Много раз видел Лабуд сожженные дома, целые деревни, превращенные в пепелища. Но еще никогда он так глубоко не ощущал это горе людское, как сейчас. Прислонившись к ограде, окаменевший и отрешенный, он смотрел на останки своего прошлого и думал о том, что теперь у него остался лишь один путь — тот, который он выбрал давно и которым должен следовать до конца.

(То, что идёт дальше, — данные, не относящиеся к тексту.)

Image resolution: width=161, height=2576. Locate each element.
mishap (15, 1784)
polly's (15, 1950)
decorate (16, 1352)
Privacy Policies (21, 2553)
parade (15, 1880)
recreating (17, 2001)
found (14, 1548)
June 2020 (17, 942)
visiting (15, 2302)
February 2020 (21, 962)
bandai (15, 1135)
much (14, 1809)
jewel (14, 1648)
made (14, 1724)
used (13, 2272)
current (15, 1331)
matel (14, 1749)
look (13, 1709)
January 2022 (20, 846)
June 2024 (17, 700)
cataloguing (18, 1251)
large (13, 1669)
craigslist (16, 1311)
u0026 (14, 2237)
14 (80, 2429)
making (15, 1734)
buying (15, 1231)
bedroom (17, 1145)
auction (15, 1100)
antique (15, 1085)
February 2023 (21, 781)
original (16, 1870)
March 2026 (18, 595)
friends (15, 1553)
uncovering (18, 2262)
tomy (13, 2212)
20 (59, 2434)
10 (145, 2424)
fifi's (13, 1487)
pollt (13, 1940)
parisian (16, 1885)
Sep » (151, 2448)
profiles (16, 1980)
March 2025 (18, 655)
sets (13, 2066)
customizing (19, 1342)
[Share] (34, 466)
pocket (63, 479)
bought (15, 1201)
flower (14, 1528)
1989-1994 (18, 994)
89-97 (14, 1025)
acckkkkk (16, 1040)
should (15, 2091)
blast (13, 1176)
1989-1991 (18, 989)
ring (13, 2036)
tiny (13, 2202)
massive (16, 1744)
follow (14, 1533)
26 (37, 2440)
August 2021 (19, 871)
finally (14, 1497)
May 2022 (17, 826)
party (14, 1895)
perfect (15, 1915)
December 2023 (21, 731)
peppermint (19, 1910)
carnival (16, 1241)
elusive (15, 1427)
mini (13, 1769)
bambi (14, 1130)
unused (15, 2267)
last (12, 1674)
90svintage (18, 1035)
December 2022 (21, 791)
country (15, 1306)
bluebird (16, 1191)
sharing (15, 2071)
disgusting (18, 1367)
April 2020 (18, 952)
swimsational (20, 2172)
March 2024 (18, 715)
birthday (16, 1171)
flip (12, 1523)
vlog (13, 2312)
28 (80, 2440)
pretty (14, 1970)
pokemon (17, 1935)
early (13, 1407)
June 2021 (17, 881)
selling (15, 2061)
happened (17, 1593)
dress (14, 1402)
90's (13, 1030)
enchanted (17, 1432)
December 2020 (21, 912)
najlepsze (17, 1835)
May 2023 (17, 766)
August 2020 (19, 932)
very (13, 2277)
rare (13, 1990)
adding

«Теперь мне все равно, — сказал он себе. — Поправить здесь ничего нельзя». Его ноги дрожали, когда он обходил свое бывшее хозяйство. Во дворе ничего не уцелело. Дерево, росшее недалеко от дома, все обгорело. Его почерневшие ветки жалобно шелестели. Лабуд понимал бессмысленность своего кружения по пепелищу родного дома, но поделать с собой ничего не мог. Не так просто было ему повернуться спиной ко всему этому, и уйти. Вся прошлая жизнь Лабуда, все его надежды были связаны с кусочком этой земли, и трудно было бросить то, с чем всегда были связаны мечты, что толкало его идти вперед.
Когда рота вошла в село, начал моросить дождь. Вскоре он перешел в снег. Небо стало таким низким, что казалось, легло на макушки деревьев. Местами снег уже накрыл землю. Но Милан не чувствовал холода. Только ненависть, яростная и беспощадная, клокотала у него в груди, туманила сознание. Он блуждал по участку, останавливался около каждого дерева, переворачивал камни, словно искал следы разыгравшейся здесь трагедии. Подойдя к колодцу, Лабуд ощутил жажду. Но ни бадьи, ни цепи, к которой она была привязана, на колодце не было: кто-то из крестьян все это уже унес. «Если бы могли, они и землю, наверное, утащили бы на свои участки, — с горечью подумал Милан. — Вечно им ее, проклятой, мало. За нее идут на гибель, бьются друг с другом, отнимают ее один у другого как самое дорогое сокровище».
Мысли Лабуда были нарушены звуком приближающихся шагов. Из снежной пелены показалась чья-то согбенная фигура с винтовкой в руке. Лабуд инстинктивно схватился за пистолет, но узнал в незнакомце старика Перу Банковича.
— А я вижу, ты не такой уж храбрый, генерал, коли меня испугался, — весело залопотал старик и захлопал своими восковыми ладонями с длинными высохшими пальцами, запрыгал вокруг Лабуда, словно раненый воробей. — Ну ничего, не тушуйся. Меня сам Гитлер боится. Хоть он и свиреп, но дядюшку Перу боится. Только я один никого не боюсь. И тебя не страшусь, хотя ты держишь в руке пистолет. Вижу, ты хотел напиться из своего колодца, а бадьи-то нету, украли. Время такое ныне, Милан, раздолье для воров. На войне всегда так: одни богатеют, другие все теряют. Сейчас не крадут лишь те, кому нечего красть.
Старик положил свою деревянную винтовку на плечо и вытер губы ладонью.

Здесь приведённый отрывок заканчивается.